● **Tasks to carry out**
1) Can you copy the court opinion on the Columbian Climber Company word for word, starting with "The bill of complaint in" and going on through "of said company."?
2) What comes next in the court opinion on the Columbian Climber Company? Write the passage that follows its last sentence.

● **Text to read**
============================================================

| Miss. | Mar 15, 1897

Stockdale, J.,

delivered the opinion of the court.

The bill of complaint in this cause was filed by eleven mem*126bers of the Columbian Climber Company, a corporation under the laws of the State of Mississippi, domiciled at Utica, Miss., claiming to be the majority of said company, with the right to control it, against W. A. Cook and Z. Wardlaw, two other members of said company, as defendants, against whom relief is asked, and joining as defendants, in order that the right of all parties may be adjusted, M. F. Powell, G. W. Minims, Jr., J. M. Powell, and W. G. Patrick. The scope and purpose of the bill is to recover from said defendants, Cook and Wardlaw, certain moneys alleged to have been wrongfully retained by them, and to recover the same into the treasury of said company.

The case as made by the bill of complaint is that the said defendants, Cook and Wardlaw, promoted a company, and induced complainants to embark therein, for the purchase of certain patents on a device or instrument named the “Columbian Climber” — something like a lifting jack; that said Cook and Wardlaw represented to complainants that the right to sell the instrument — the climber or lifting jack' — in the nine states of New Jersey, Delaware, Virginia, West Virginia, North Carolina, South Carolina, Georgia, Florida, and the District of Columbia could be bought from Melvin Cox, a citizen of Illinois, then in Utica, for $9,000, and no less, and Cox joined them in that declaration, and aided in forming the company, whereas, in point of fact, the said patent conferring the right to sell the said instrument in said territory, cost only $4,500, and the agreement between Cox and the defendants, Cook and Wardlaw, at the time they were forming said company on a basis of $9,000, that Cox was to get $4,500, and no more, for said patents; that said Cook and Wardlaw represented to complainants the price for said patents was $15,000, but that they had induced him, by their efforts, to come down to $9,000; that complainants subscribed to and took stock in said company upon the belief, based upon the representations to that effect by Cook and Wardlaw, that the real price to be paid Cox was *127|9,000; that $9,000 was subscribed and placed in the hands of Wardlaw to pay to and settle with Cox; and that Wardlaw paid Cox $4,500, and he and Cook kept the balance, and divided it between them.

============================================================

● **Listed entries**
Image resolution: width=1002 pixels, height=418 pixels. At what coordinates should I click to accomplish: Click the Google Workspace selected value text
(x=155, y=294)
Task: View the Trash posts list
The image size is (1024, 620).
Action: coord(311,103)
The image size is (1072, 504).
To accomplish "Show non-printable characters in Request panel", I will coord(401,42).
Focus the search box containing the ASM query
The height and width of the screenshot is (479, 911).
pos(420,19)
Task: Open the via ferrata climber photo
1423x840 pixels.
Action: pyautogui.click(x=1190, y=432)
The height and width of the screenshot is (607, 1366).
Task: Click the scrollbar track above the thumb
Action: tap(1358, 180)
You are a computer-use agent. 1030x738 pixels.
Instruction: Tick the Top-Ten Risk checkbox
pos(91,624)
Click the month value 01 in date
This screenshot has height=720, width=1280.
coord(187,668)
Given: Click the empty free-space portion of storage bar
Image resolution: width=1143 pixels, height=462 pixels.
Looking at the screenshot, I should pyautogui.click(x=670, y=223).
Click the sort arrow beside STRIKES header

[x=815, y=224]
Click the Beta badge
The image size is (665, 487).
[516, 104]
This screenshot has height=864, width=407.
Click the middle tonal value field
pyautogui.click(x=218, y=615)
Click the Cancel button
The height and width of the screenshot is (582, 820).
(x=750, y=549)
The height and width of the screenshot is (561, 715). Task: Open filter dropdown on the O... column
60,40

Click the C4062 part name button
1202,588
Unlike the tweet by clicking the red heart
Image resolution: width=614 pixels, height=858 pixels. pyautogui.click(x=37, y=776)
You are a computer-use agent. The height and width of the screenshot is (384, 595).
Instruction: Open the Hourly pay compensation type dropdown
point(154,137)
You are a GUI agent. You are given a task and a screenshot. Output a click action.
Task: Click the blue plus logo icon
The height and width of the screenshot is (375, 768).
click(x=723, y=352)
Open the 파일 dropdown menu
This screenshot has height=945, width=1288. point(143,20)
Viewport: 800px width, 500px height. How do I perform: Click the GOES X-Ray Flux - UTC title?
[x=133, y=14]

============================================================

● **Responses to the exercise**
1)
The bill of complaint in this cause was filed by eleven mem*126bers of the Columbian Climber Company, a corporation under the laws of the State of Mississippi, domiciled at Utica, Miss., claiming to be the majority of said company, with the right to control it, against W. A. Cook and Z. Wardlaw, two other members of said company, as defendants, against whom relief is asked, and joining as defendants, in order that the right of all parties may be adjusted, M. F. Powell, G. W. Minims, Jr., J. M. Powell, and W. G. Patrick. The scope and purpose of the bill is to recover from said defendants, Cook and Wardlaw, certain moneys alleged to have been wrongfully retained by them, and to recover the same into the treasury of said company.

2)
The said defendants — Cook and Wardlaw — filed their answer, denying positively that they were promoters of said company, and denying that they deceived or defrauded complainants, or any of them; and state and set up that, long before the promotion of the Columbian Climber Company was thought of, Cook had agreed and bargained with Cox that he (Cook) should help Cox sell the territorial right to sell said lifting jack, and have for his services fifty per cent, of all sales; that Mississippi and Arkansas had been sold on that basis, and he had the right to sell the said states and the District of Columbia for $9,000, and have half the sum for his services, and that he took Wardlaw in with him, and promised to divide equally with him, and upon that basis they went to work to raise said company; they did not let anyone know that Cox was to get finally only $4,500 and they the balance; but they represented to complainants that Cox was to get the whole $9,000, and did get the whole $9,000, but did, as he had agreed to do, turn over to Cook all over $4,500, as commissions.

The testimony in the case is voluminous for both parties, presenting some contradictory testimony, but no material differences as to main facts. The dispute is mainly as to the attitude of the said defendants, Cook and Wardlaw. Complainants contend that the said defendants, knowing that Cox was to get only $4,500 for the patents, and having represented to complainants that they, the said defendants, had induced said Cox to lower his price from $15,000 to $9,000 in the interest of the buyers,, and that complainants depended upon them to form said company on a true basis, and that complainants would not have subscribed had they known the truth (that Cox was to have but half the amount, and Cook and Wardlaw the other half), they (Cook and Wardlaw) having themselves subscribed on the list *128that was carried around $1,000 each; therefore defendants were promoters of the conspiracy, and deceived and defrauded complainants, and they are entitled to relief. Defendants’ contention is that the price was, in fact, $9,000, and they paid over to Cox $9,000, and Cox gave them back $4,500 as commissions, and that they occupied no fiduciary capacity, and are not liable to deliver up the profits they made out of the transaction.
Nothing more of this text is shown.